Complex Oxides in the Nuclear Fuel Cycle – New Activities at UC Irvine, Assistant Professor, Department of Chemistry and Materials Science and Engineering at UCI

Sarah - zweite Bearbeitung (3)
SPEAKER:
Sarah Finkeldei
Assistant Professor
Department of Chemistry and Materials Science and Engineering at UCI
DATE/TIME:
MON, 11/16/2020 - 4:00PM TO 5:00PM
Fall 2020 Colloquium Series
Abstract:

Complex oxides with fluorite derived structures play a key role in the nuclear fuel cycle context. We enhance wet-chemical synthesis routes, e.g. co-precipitation or internal gelation, to fabricate tailor-made precursors for advanced nuclear fuel forms as well as potential nuclear waste forms with the defect fluorite or pyrochlore crystal structure.

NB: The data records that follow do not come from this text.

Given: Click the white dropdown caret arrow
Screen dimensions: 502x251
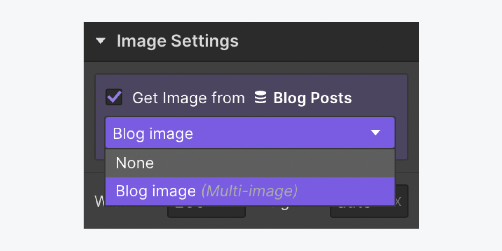Looking at the screenshot, I should pos(376,133).
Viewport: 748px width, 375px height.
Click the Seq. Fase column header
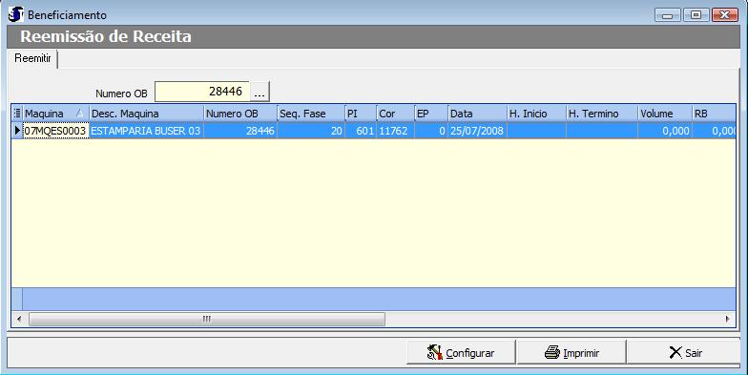tap(311, 114)
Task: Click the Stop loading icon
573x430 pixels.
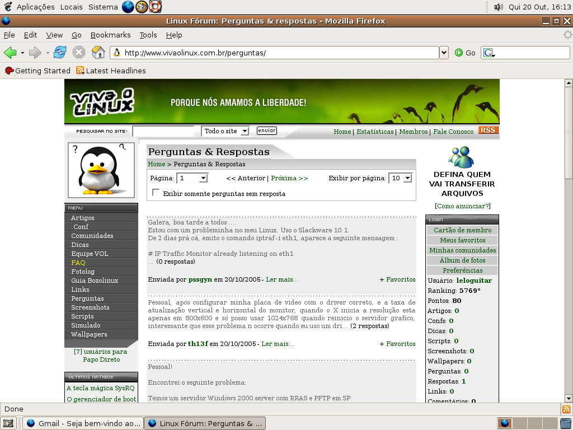Action: [x=78, y=52]
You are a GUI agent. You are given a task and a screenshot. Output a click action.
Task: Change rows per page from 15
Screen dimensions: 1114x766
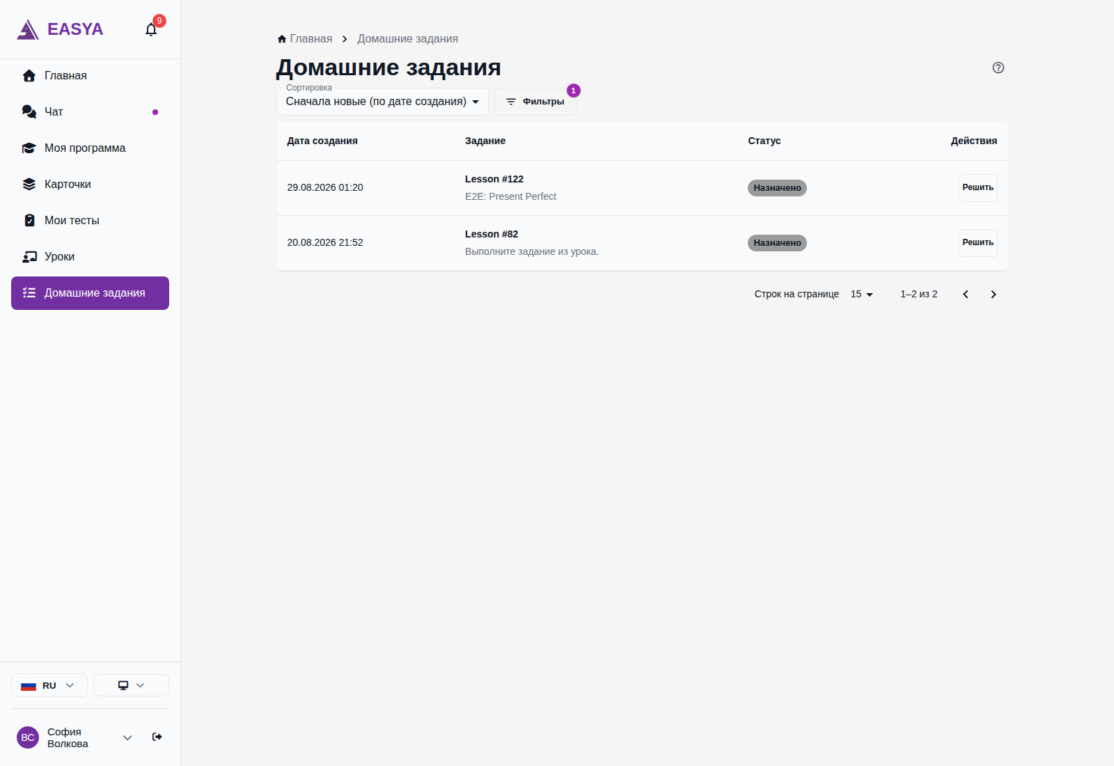pyautogui.click(x=862, y=295)
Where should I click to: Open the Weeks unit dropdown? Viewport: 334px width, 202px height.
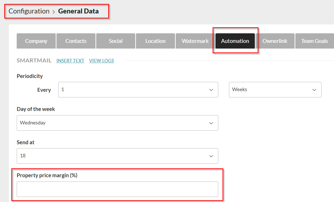[275, 90]
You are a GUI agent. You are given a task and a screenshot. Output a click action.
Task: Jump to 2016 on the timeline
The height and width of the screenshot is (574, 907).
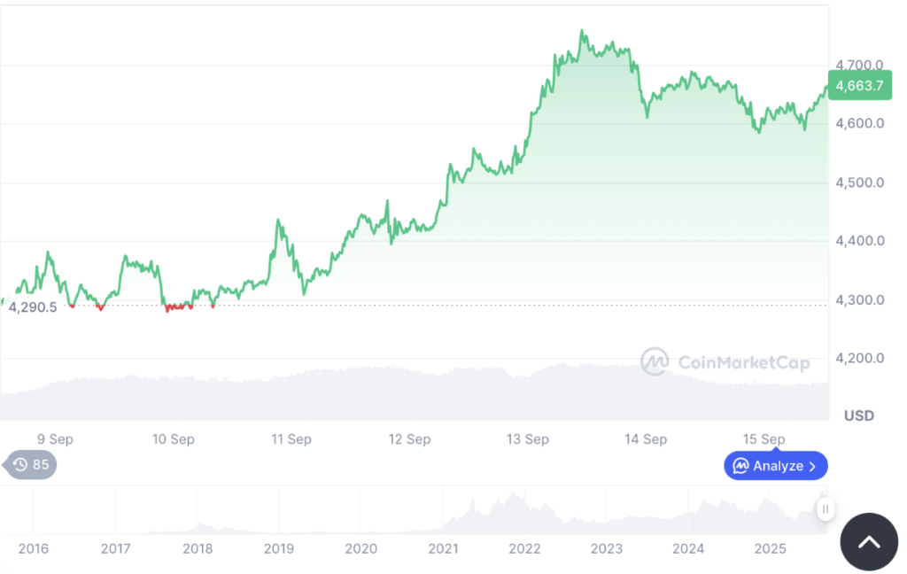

Utilizing state-of-the-art-characterization techniques such as neutron diffraction with pair distribution function analysis and laser fluorescence spectroscopy enables an in-depth understanding of materials properties and provides structural information such as where and how actinides, e.g. Pu are immobilized in a pyrochlore waste form. An overview of recent activities about developing suitable fabrication routes of fluorite-structure derived ceramics in the nuclear context, the impact of the fabrication avenue towards their properties as well as the effect of radiation-induced structural order/disorder transitions towards the properties of the materials will be presented.

About the Speaker:

Sarah Finkeldei studied Chemistry at the RWTH Aachen and studied pyrochlore oxides as potential nuclear waste form during her PhD in the Institute of Nuclear Waste Management at the Helmholtz Research Center Juelich, Germany. She received her PhD with honors from the RWTH Aachen University in 2014. During her time as a postdoctoral researcher in the Helmholtz Center in Juelich, she led a collaborative project with Prof. Rodney Ewing (Stanford University) and Prof. Maik Lang (UT Knoxville) on long-term matrix corrosion of spent nuclear fuel. In August 2017 Sarah joined the Nuclear Fuel Materials Group at the Oak Ridge National Laboratory as a postdoctoral researcher and worked under the supervision of Dr. Kurt Terrani and Dr. Andrew Nelson for the Advanced Fuels Campaign of DOE. In July 2019 Sarah joined the Department of Chemistry at UCI as Assistant Professor where her research interests span from advance nuclear fuel forms to nuclear waste forms.